Polemik! Tidak hanya itu, tapi juga problematik. Bahkan baru sampai tingkat wacana sekalipun, persoalan WNI ex ISIS menimbulkan spekulasi serta pro-kontra. Keriuhan menutupi substansi diskusi.
Meski baru sebagai sebuah rencana, diskusi publik tentang upaya pemulangan ex ISIS ini, justru semakin membelah publik. Setelah sebelumnya, polarisasi terjadi dalam kancah politik domestik. Imbas dari politisasi identitas dan populisme, yang kini menjadi wajah realitas keseharian kita.
Isu terkait kepulangan ex ISIS, seolah menjadi medan pertarungan baru, dari berbagai kepentingan. Bahkan hanya untuk sekedar memberikan identifikasi, perdebatan terus terjadi. Ini WNI ex ISIS, atau ISIS ex WNI? Rumit bin ribet.Â
Bagi sebagian pihak, dukungan bagi pemulangan, khususnya wanita dan anak-anak, adalah bentuk perlindungan atas nama kemanusiaan. Tetapi dalam logika sebaliknya, justru dapat dimaknai sebagai bentuk persetujuan atas tindakan ISIS. Sebuah lompatan kesimpulan yang terlalu jauh.
Perlu kehati-hatian mendalam, guna memberikan respon pada persoalan ini. Pertanyaannya, sejauh mana ide ini telah dirumuskan oleh pengambil kebijakan?

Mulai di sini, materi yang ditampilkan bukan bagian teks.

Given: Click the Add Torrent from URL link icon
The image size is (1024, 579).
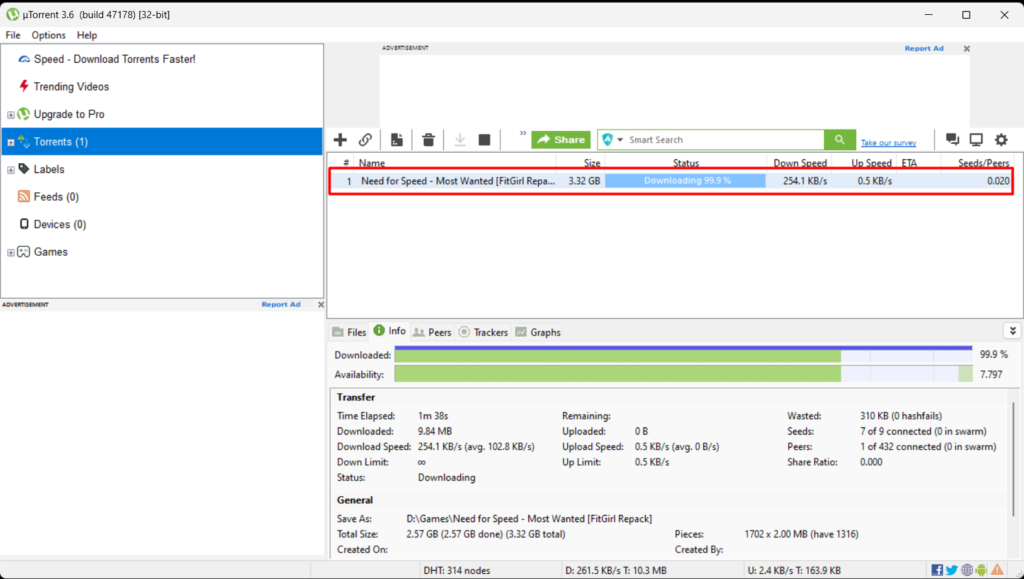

Apakah pilihan keputusan ini, diambil berdasarkan pencermatan masalah secara situasional? Ataukah telah terencana programatik?
Agar energinya tidak terlalu habis untuk membahas kesia-siaan, maka perlu melihat peta kasus dalam usulan ini secara jernih. Sehingga tidak menjadi blunder, melebar dari pokok persoalan. Karena terlihat potensi, untuk menjadikan permasalahan ini sebagai playing field baru, dari dikotomi politik sisa Pilpres. Padahal, persoalan ini adalah tanggung jawab bersama.
Terorisme Masalah Global
Problem ex ISIS sesungguhnya bukan hanya menjadi porsi masalah Indonesia saja, tetapi juga masalah dunia. Menyebut ISIS sebagai sebuah representasi tunggal dari terorisme, juga tidak sepenuhnya tepat. Terlebih, bila menunjuk ISIS mewakili ajaran Islam. Bahkan ISIS sekalipun, memerangi populasi muslim.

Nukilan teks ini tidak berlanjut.